As I stated earlier this week, it seems to me that NATO is almost required to take some steps like this in response to what we’re seeing from the Russians in the wake of the Crimean Annexation. Getting directly involved in the Ukraine matter, even to the limited extent of providing arms to the Ukrainians, strikes me as unwise for many reasons, however we do need to take into account the probability that Western responses, or the lack thereof, to what Russia may or may not have planned for Eastern Ukraine and what happened in Crimea could lead Putin to believe that the world will not care much if he expands his reach to other parts of Eastern Europe that may be of “interest” to Russia. We’ve already seen some indications of events similar to what has happened in eastern Ukraine unfolding in the Transnistria region of Moldova, and some Russian legislators have said the nation needs to look out for the ethnic Russian citizens of Estonia, which just so happens to be a NATO ally. Allowing Putin to continue making moves like this without making it clear in some way that there are limits to what he’ll be allowed to get away with would potentially lead him and others in Russia to think that they can continue trying to redraw the map of Eastern Europe without consequence. That wouldn’t be in anyone’s interest, including ours.
Of course, all of this talk about NATO movements is making the continent just a bit nervous:
The announcement that NATO was strengthening its presence in Eastern Europe heightened nerves about Ukraine across all of Europe.
While officials did not want to speak on the record, the announcement fed palpable doubts about whether four-way talks scheduled for Thursday in Geneva — bringing Russia and Ukraine to the same table for the first time since February, with the United States and European Union joining in — would proceed as planned.
Germany, which has Europe’s strongest economy and is the most important European trading partner for Russia, was at pains ahead of the scheduled meeting to stress that the Continent spoke with one voice on sanctions against Russia.

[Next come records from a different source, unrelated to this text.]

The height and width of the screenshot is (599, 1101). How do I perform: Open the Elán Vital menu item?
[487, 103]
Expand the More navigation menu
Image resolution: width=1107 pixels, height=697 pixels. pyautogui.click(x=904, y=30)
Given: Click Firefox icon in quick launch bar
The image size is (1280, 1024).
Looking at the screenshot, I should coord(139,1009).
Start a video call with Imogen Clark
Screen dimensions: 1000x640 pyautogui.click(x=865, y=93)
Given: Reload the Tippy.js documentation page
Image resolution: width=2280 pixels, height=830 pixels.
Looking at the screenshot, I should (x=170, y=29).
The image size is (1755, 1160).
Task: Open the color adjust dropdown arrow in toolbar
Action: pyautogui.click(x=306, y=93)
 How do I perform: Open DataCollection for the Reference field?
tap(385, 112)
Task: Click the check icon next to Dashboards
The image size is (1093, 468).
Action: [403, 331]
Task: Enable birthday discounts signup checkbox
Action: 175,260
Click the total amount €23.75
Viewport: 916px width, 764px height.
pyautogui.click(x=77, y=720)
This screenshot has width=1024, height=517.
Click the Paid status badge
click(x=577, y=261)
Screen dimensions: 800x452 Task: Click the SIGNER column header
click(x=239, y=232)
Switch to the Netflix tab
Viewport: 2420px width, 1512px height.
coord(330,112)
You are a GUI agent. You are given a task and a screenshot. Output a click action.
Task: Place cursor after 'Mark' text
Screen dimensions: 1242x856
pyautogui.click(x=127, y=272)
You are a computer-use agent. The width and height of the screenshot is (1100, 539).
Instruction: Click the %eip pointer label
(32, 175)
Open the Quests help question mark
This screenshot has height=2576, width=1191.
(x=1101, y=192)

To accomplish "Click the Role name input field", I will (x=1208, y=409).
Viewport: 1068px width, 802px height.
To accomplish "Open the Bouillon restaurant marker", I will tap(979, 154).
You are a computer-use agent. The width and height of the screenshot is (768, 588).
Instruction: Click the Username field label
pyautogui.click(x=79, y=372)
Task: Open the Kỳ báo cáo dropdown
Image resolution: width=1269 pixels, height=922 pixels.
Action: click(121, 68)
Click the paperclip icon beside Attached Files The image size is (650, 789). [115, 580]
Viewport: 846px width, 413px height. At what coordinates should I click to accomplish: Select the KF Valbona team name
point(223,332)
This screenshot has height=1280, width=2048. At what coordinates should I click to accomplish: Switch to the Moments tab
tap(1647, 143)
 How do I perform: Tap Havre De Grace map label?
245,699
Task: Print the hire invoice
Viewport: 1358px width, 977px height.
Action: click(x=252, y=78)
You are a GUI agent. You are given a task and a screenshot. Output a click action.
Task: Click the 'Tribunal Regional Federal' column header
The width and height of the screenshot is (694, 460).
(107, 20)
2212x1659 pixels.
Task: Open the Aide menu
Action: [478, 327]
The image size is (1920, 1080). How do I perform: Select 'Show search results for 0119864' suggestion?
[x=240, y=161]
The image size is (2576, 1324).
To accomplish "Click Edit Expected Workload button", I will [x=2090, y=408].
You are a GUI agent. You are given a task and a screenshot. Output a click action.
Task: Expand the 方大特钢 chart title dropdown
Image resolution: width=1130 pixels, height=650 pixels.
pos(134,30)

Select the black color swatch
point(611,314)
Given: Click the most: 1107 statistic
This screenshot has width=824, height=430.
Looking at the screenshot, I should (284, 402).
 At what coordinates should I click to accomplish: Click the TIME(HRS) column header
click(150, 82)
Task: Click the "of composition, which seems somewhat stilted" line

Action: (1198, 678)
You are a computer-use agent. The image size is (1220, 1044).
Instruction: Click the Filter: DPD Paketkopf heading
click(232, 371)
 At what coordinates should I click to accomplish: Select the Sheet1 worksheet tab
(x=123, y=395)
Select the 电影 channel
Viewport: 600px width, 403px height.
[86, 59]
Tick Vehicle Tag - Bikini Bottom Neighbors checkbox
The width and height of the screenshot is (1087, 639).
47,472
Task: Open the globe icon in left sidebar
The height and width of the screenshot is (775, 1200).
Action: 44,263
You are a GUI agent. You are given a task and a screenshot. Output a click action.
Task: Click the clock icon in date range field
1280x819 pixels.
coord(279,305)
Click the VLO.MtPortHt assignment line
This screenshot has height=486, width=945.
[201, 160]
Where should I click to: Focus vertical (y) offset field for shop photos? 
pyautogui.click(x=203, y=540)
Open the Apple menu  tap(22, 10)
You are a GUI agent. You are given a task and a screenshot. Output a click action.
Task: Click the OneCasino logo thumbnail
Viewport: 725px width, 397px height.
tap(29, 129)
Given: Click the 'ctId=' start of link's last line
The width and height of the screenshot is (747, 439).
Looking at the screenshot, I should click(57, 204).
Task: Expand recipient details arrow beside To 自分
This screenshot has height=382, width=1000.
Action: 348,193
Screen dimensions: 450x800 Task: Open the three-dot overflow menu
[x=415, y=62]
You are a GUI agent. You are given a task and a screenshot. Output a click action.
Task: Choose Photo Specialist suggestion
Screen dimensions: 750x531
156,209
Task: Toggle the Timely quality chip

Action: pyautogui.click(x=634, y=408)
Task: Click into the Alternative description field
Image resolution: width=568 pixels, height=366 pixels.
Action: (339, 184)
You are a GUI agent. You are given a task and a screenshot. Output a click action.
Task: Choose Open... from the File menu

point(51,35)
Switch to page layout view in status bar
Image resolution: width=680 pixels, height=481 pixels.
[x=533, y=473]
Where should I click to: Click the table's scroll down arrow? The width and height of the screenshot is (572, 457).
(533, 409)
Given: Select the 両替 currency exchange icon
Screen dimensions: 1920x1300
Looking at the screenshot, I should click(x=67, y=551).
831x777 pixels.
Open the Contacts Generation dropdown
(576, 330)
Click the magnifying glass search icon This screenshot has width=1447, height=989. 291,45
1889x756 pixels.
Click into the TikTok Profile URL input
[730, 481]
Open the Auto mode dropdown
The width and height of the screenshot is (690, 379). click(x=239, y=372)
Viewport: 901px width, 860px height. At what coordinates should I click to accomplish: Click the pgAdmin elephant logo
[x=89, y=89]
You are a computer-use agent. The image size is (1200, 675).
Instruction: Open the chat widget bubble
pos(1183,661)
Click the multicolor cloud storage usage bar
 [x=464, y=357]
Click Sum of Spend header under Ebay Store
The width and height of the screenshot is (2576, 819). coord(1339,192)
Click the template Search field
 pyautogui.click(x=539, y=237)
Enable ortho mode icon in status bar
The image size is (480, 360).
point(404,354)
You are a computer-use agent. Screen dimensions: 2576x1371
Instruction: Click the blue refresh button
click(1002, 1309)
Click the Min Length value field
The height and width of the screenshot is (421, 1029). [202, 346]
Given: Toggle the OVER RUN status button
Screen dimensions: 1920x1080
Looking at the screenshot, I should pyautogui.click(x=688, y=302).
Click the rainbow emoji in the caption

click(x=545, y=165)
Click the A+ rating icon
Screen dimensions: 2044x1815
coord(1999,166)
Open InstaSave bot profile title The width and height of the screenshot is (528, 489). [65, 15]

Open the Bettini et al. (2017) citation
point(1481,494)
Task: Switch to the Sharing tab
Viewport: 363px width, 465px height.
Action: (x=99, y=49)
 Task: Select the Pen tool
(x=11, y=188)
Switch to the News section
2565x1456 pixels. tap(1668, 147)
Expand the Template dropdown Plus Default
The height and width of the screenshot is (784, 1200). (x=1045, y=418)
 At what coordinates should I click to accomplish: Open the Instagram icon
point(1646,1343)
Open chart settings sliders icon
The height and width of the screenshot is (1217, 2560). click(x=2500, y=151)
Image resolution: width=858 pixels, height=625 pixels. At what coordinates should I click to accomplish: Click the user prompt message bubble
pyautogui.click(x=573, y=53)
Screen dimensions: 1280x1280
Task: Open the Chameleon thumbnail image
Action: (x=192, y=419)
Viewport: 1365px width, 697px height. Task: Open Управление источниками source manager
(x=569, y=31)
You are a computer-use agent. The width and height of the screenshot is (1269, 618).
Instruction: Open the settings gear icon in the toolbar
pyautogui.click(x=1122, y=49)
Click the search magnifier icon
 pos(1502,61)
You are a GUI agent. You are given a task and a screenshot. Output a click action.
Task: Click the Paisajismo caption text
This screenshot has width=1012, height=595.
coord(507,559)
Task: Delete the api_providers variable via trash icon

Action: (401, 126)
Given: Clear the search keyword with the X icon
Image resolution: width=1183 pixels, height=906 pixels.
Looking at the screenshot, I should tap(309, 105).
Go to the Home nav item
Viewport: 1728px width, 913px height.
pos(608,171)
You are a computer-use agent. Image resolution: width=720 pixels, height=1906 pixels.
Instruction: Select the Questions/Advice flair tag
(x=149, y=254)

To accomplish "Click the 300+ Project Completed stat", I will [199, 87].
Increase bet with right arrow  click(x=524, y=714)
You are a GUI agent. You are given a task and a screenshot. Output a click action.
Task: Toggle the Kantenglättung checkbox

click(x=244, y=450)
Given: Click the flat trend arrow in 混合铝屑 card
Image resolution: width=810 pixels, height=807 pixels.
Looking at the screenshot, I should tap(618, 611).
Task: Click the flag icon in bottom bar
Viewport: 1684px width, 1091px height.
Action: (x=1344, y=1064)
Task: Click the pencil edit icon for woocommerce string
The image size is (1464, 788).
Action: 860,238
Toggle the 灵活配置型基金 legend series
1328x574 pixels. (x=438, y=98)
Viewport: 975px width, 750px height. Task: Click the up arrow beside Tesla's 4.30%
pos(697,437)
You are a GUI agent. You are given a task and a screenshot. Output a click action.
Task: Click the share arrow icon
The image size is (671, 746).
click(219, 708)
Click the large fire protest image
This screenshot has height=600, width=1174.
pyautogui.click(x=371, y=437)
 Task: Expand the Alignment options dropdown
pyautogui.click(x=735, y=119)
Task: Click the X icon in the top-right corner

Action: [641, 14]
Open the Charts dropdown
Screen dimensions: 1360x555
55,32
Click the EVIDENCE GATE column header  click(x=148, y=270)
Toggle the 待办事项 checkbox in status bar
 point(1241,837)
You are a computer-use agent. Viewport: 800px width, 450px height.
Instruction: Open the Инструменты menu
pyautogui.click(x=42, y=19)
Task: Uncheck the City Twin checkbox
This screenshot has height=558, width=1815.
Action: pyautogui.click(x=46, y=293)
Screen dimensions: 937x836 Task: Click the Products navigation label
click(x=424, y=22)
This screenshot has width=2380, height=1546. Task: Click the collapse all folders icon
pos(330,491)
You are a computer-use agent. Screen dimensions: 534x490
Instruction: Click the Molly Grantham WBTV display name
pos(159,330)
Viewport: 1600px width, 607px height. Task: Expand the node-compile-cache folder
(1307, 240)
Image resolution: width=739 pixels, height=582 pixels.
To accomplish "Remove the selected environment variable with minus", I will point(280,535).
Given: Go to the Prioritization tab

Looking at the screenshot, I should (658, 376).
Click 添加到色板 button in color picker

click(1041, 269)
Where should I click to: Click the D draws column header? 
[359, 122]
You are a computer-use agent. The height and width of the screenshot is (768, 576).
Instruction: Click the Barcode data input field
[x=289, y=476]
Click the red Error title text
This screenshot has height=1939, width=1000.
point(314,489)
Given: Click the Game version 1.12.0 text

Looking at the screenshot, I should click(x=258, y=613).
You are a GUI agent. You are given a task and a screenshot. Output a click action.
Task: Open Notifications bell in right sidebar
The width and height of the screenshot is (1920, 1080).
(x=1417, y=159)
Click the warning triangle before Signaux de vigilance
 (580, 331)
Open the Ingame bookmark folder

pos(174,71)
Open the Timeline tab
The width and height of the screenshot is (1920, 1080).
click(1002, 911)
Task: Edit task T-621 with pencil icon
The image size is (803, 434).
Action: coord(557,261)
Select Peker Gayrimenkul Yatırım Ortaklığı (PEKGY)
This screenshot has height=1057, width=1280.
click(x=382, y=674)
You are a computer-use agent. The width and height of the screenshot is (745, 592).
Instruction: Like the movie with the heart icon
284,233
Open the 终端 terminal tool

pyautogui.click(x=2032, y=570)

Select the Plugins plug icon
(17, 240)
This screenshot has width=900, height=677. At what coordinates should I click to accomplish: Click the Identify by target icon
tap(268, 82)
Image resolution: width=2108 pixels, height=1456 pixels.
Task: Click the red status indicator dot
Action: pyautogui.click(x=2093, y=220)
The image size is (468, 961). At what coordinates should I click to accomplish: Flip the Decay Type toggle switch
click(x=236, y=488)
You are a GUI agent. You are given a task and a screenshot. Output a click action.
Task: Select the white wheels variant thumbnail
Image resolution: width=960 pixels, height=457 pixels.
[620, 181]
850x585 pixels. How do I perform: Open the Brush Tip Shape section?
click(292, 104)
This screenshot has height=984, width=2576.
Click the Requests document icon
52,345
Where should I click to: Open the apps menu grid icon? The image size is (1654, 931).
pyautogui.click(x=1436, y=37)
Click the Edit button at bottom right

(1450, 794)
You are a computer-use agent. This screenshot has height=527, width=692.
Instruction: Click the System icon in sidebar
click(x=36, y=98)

Chancellor Angela Merkel of Germany and other leaders here have for weeks made it clear that they will go along with tougher sanctions, while cautioning behind closed doors that a serious rupture in business and other ties could take years to heal.
Germany depends on Russia for up to 40 percent of its natural gas.
Ms. Merkel and President Vladimir V. Putin of Russia talked by telephone on Tuesday evening, according to statements from both governments. In Berlin, a government spokesman, Georg Streiter, underlined that the two leaders did not necessarily come to any meeting of the minds, let alone a shared assessment that Ukraine, as Mr. Putin was quoted as saying, verged on the brink of civil war.
Instead, Mr. Streiter said, it will be “very important” for Russia to withdraw its forces from the border with eastern Ukraine and to tone down its rhetoric on the crisis there.
The fact that the Russians haven’t moved as quickly in response to the events in eastern Ukraine as they did in Crimea may be an indication that they aren’t quite as intent on grabbing territory there as some of their rhetoric suggests. After all, annexing portions of eastern Ukraine into Russia would be a significant escalation of any already tense situation in a way that the annexation of Crimea was not, largely due to the fact that Russia’s historical, strategic, and military claims in Crimea were much more substantial than they are elsewhere in Ukraine. Because of this, it’s possible that what Putin is actually looking for here are political and other concessions from the Ukrainians rather than additional territory that he would immediately have to worry about defending. This could involve additional autonomy for ethnic Russians in Ukraine, agreements from Ukraine and the west that the nation will remain essentially neutral, or a combination of both. This isn’t to discount the possibility that negotiations could fall apart and Russian tanks could start rolling west, but it’s worth keeping in mind that what we’re seeing in public may not be the whole story. In the meantime, though, it seems advisable for the West to make clear to Putin that his reach may end up exceeding his grasp.